I can’t wait for my wedding. Its been so long in the making that I almost cant believe its here and I am loving all of the planning leading up to it. But since the turn of the year and me acknowledging in my mind that the wedding is this year, I have started feeling more and more anxious about a few aspects of the day…
Firstly, I am not terribly body confident and when I think of walking down the aisle, my initial excitement is being hit with this discomfort that people will be watching me. I know other people who have told me they were convinced they were going to trip and fall flat on their face down the aisle so I know I’m not alone but this isn’t my issue, its literally the fact that all eyes will be on me that is making my tummy turn.

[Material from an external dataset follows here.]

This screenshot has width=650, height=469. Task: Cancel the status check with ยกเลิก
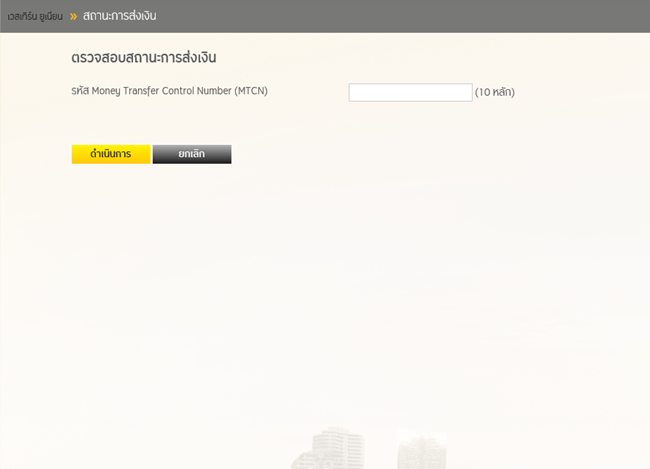point(192,154)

During our evening reception, my partner has invited some of his work mates who he gets along well with and I am happy that his friends are going to be there to enjoy the day with him. But when I think of having to hold conversations with people I have never met before, I am filled with that anxiety i have had my whole life. My fiance has assured me that they are all lovely people and from what I have heard, they do sound to be that way. I have no problems them being there whatsoever. its just my own lack of self confidence making me worry about it.
I have been trying to push myself lately to help overcome my fears. So for example, I have been pushing myself when chatting to wedding suppliers to see how confident I can come across and I can definitely see improvements as I feel less shy next time I talk to them but I was wondering if anyone has any practical tips to help me as I obviously cant do this with every aspect of the big day. I realise no one can build my confidence but any advice on how to stay calm about the prospects I am worried about would be really helpful!

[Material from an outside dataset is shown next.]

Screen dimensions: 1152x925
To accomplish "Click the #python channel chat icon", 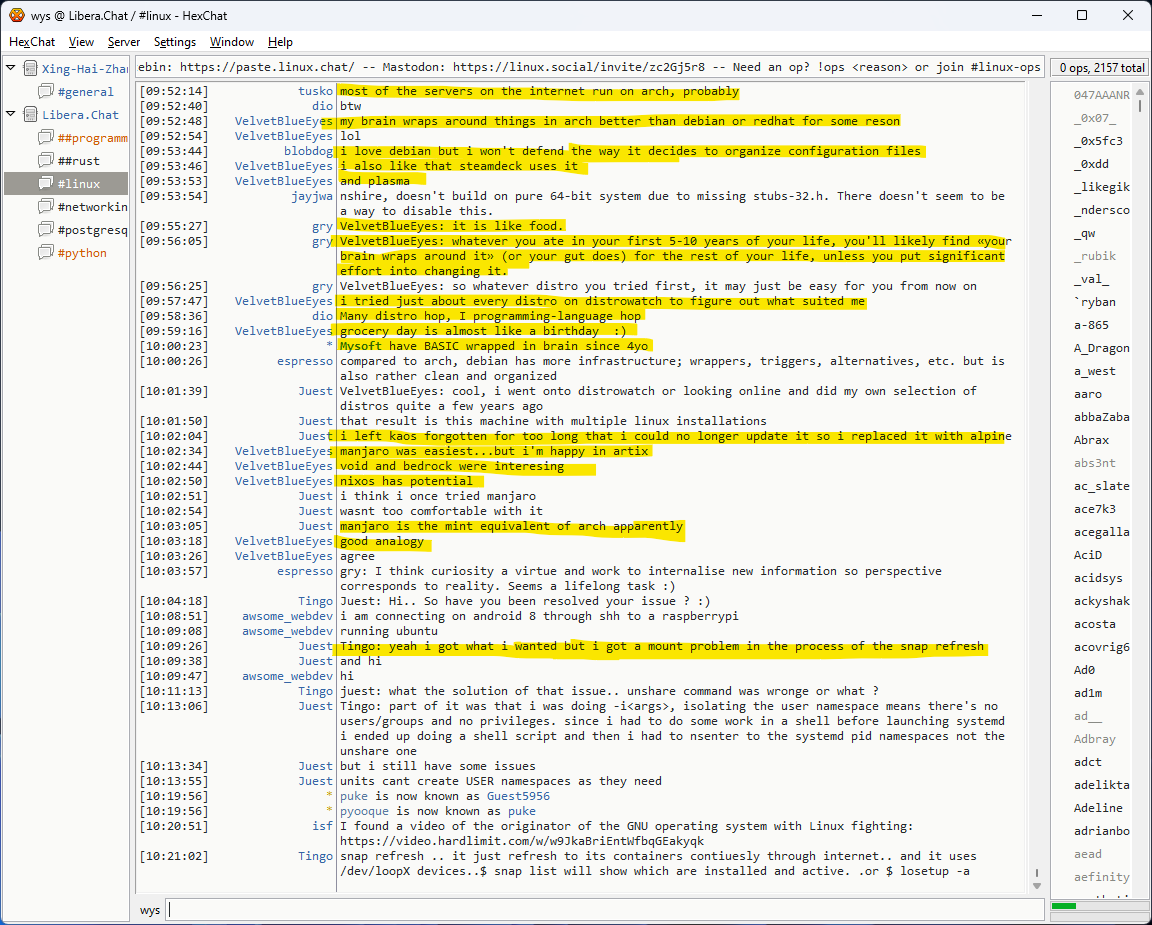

I probably sound really silly but I can’t shake the anxiety at the prospect of being one of the focus points of the day. Since I have been with my partner, I have come on leaps and bounds with my confidence compared to what it used to be but I think Im always going to be one of those people who is uncomfortable with attention.
I really want to overcome my nervousness then I can enjoy the day as much as possible! Any wise words or tips from fellow bees?